> [What you have to do] Copy out the listing exactly.

> [Data for the task]
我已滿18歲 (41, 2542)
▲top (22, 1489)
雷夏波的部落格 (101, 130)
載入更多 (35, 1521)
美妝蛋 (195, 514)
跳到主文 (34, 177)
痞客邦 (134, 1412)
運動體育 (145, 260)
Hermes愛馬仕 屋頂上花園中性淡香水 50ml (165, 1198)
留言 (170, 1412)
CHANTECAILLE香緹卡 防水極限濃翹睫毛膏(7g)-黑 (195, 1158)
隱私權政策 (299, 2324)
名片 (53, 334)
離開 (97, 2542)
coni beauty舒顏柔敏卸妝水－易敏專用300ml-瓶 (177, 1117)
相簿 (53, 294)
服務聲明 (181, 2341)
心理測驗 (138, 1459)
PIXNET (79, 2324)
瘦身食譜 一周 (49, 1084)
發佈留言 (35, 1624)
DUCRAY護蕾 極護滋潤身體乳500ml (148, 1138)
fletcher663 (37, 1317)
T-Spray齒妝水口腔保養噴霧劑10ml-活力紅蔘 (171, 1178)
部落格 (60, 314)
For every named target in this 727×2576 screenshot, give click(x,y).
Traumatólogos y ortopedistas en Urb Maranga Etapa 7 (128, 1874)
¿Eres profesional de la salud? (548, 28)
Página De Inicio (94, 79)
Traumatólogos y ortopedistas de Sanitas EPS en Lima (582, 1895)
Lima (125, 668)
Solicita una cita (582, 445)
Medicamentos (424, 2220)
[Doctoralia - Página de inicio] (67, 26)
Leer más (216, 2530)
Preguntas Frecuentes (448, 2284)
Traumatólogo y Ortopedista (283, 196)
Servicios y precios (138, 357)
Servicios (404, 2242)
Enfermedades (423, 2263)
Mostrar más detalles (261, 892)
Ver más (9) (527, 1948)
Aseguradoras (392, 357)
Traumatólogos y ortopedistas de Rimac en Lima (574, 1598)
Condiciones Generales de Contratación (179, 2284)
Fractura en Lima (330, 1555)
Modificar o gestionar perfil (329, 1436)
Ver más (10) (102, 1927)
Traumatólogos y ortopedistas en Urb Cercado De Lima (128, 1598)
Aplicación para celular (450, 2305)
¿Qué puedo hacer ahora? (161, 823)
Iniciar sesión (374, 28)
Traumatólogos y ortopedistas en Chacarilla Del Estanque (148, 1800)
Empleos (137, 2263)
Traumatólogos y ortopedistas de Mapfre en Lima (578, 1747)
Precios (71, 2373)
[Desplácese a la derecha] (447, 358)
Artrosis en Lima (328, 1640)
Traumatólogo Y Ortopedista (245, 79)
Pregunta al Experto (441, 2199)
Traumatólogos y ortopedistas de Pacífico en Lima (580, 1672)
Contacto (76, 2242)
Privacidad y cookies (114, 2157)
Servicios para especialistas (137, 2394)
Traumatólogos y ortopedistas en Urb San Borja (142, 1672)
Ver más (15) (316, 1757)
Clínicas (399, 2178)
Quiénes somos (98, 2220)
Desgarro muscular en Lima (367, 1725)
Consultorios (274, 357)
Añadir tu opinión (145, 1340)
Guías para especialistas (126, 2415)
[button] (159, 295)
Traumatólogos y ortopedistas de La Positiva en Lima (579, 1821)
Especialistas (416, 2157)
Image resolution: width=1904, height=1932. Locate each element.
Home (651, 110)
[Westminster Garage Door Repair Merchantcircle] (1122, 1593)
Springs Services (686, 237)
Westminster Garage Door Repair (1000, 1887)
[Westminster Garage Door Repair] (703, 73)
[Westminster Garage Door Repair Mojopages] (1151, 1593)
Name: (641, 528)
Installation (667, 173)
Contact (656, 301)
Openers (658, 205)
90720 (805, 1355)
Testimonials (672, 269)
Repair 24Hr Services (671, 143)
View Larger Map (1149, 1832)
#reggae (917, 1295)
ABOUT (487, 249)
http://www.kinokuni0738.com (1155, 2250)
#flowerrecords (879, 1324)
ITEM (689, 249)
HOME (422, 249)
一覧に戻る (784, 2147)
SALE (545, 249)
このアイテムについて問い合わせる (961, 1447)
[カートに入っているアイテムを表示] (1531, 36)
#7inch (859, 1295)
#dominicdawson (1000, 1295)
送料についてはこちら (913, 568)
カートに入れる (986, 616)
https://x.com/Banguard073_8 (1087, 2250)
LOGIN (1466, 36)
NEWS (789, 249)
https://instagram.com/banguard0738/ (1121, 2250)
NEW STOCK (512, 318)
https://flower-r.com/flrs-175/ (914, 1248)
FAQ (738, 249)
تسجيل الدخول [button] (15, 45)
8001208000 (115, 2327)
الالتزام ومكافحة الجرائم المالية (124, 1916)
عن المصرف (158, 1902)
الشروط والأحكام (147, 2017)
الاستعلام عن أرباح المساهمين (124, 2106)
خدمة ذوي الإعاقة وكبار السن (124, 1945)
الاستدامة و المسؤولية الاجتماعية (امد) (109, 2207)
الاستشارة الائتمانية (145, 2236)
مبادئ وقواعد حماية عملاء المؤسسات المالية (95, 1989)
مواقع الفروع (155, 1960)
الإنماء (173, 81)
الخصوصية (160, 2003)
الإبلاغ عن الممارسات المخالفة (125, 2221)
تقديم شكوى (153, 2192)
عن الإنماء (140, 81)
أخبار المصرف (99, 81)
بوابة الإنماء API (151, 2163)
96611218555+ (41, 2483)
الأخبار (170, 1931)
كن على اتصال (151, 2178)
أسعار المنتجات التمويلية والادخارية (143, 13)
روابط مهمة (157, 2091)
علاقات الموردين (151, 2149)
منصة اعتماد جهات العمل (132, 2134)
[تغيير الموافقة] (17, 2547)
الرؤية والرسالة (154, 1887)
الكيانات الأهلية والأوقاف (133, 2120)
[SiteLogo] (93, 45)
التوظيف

> [Task answer]
我已滿18歲 (41, 2542)
▲top (22, 1489)
雷夏波的部落格 (101, 130)
載入更多 (35, 1521)
美妝蛋 (195, 514)
跳到主文 (34, 177)
痞客邦 (134, 1412)
運動體育 (145, 260)
Hermes愛馬仕 屋頂上花園中性淡香水 50ml (165, 1198)
留言 (170, 1412)
CHANTECAILLE香緹卡 防水極限濃翹睫毛膏(7g)-黑 (195, 1158)
隱私權政策 (299, 2324)
名片 (53, 334)
離開 (97, 2542)
coni beauty舒顏柔敏卸妝水－易敏專用300ml-瓶 (177, 1117)
相簿 (53, 294)
服務聲明 (181, 2341)
心理測驗 (138, 1459)
PIXNET (79, 2324)
瘦身食譜 一周 (49, 1084)
發佈留言 (35, 1624)
DUCRAY護蕾 極護滋潤身體乳500ml (148, 1138)
fletcher663 (37, 1317)
T-Spray齒妝水口腔保養噴霧劑10ml-活力紅蔘 (171, 1178)
部落格 (60, 314)
For every named target in this 727×2576 screenshot, give click(x,y).
Traumatólogos y ortopedistas en Urb Maranga Etapa 7 (128, 1874)
¿Eres profesional de la salud? (548, 28)
Página De Inicio (94, 79)
Traumatólogos y ortopedistas de Sanitas EPS en Lima (582, 1895)
Lima (125, 668)
Solicita una cita (582, 445)
Medicamentos (424, 2220)
[Doctoralia - Página de inicio] (67, 26)
Leer más (216, 2530)
Preguntas Frecuentes (448, 2284)
Traumatólogo y Ortopedista (283, 196)
Servicios y precios (138, 357)
Servicios (404, 2242)
Enfermedades (423, 2263)
Mostrar más detalles (261, 892)
Ver más (9) (527, 1948)
Aseguradoras (392, 357)
Traumatólogos y ortopedistas de Rimac en Lima (574, 1598)
Condiciones Generales de Contratación (179, 2284)
Fractura en Lima (330, 1555)
Modificar o gestionar perfil (329, 1436)
Ver más (10) (102, 1927)
Traumatólogos y ortopedistas en Urb Cercado De Lima (128, 1598)
Aplicación para celular (450, 2305)
¿Qué puedo hacer ahora? (161, 823)
Iniciar sesión (374, 28)
Traumatólogos y ortopedistas en Chacarilla Del Estanque (148, 1800)
Empleos (137, 2263)
Traumatólogos y ortopedistas de Mapfre en Lima (578, 1747)
Precios (71, 2373)
[Desplácese a la derecha] (447, 358)
Artrosis en Lima (328, 1640)
Traumatólogo Y Ortopedista (245, 79)
Pregunta al Experto (441, 2199)
Traumatólogos y ortopedistas de Pacífico en Lima (580, 1672)
Contacto (76, 2242)
Privacidad y cookies (114, 2157)
Servicios para especialistas (137, 2394)
Traumatólogos y ortopedistas en Urb San Borja (142, 1672)
Ver más (15) (316, 1757)
Clínicas (399, 2178)
Quiénes somos (98, 2220)
Desgarro muscular en Lima (367, 1725)
Consultorios (274, 357)
Añadir tu opinión (145, 1340)
Guías para especialistas (126, 2415)
[button] (159, 295)
Traumatólogos y ortopedistas de La Positiva en Lima (579, 1821)
Especialistas (416, 2157)
Image resolution: width=1904, height=1932. Locate each element.
Home (651, 110)
[Westminster Garage Door Repair Merchantcircle] (1122, 1593)
Springs Services (686, 237)
Westminster Garage Door Repair (1000, 1887)
[Westminster Garage Door Repair] (703, 73)
[Westminster Garage Door Repair Mojopages] (1151, 1593)
Name: (641, 528)
Installation (667, 173)
Contact (656, 301)
Openers (658, 205)
90720 (805, 1355)
Testimonials (672, 269)
Repair 24Hr Services (671, 143)
View Larger Map (1149, 1832)
#reggae (917, 1295)
ABOUT (487, 249)
http://www.kinokuni0738.com (1155, 2250)
#flowerrecords (879, 1324)
ITEM (689, 249)
HOME (422, 249)
一覧に戻る (784, 2147)
SALE (545, 249)
このアイテムについて問い合わせる (961, 1447)
[カートに入っているアイテムを表示] (1531, 36)
#7inch (859, 1295)
#dominicdawson (1000, 1295)
送料についてはこちら (913, 568)
カートに入れる (986, 616)
https://x.com/Banguard073_8 (1087, 2250)
LOGIN (1466, 36)
NEWS (789, 249)
https://instagram.com/banguard0738/ (1121, 2250)
NEW STOCK (512, 318)
https://flower-r.com/flrs-175/ (914, 1248)
FAQ (738, 249)
تسجيل الدخول [button] (15, 45)
8001208000 (115, 2327)
الالتزام ومكافحة الجرائم المالية (124, 1916)
عن المصرف (158, 1902)
الشروط والأحكام (147, 2017)
الاستعلام عن أرباح المساهمين (124, 2106)
خدمة ذوي الإعاقة وكبار السن (124, 1945)
الاستدامة و المسؤولية الاجتماعية (امد) (109, 2207)
الاستشارة الائتمانية (145, 2236)
مبادئ وقواعد حماية عملاء المؤسسات المالية (95, 1989)
مواقع الفروع (155, 1960)
الإنماء (173, 81)
الخصوصية (160, 2003)
الإبلاغ عن الممارسات المخالفة (125, 2221)
تقديم شكوى (153, 2192)
عن الإنماء (140, 81)
أخبار المصرف (99, 81)
بوابة الإنماء API (151, 2163)
96611218555+ (41, 2483)
الأخبار (170, 1931)
كن على اتصال (151, 2178)
أسعار المنتجات التمويلية والادخارية (143, 13)
روابط مهمة (157, 2091)
علاقات الموردين (151, 2149)
منصة اعتماد جهات العمل (132, 2134)
[تغيير الموافقة] (17, 2547)
الرؤية والرسالة (154, 1887)
الكيانات الأهلية والأوقاف (133, 2120)
[SiteLogo] (93, 45)
التوظيف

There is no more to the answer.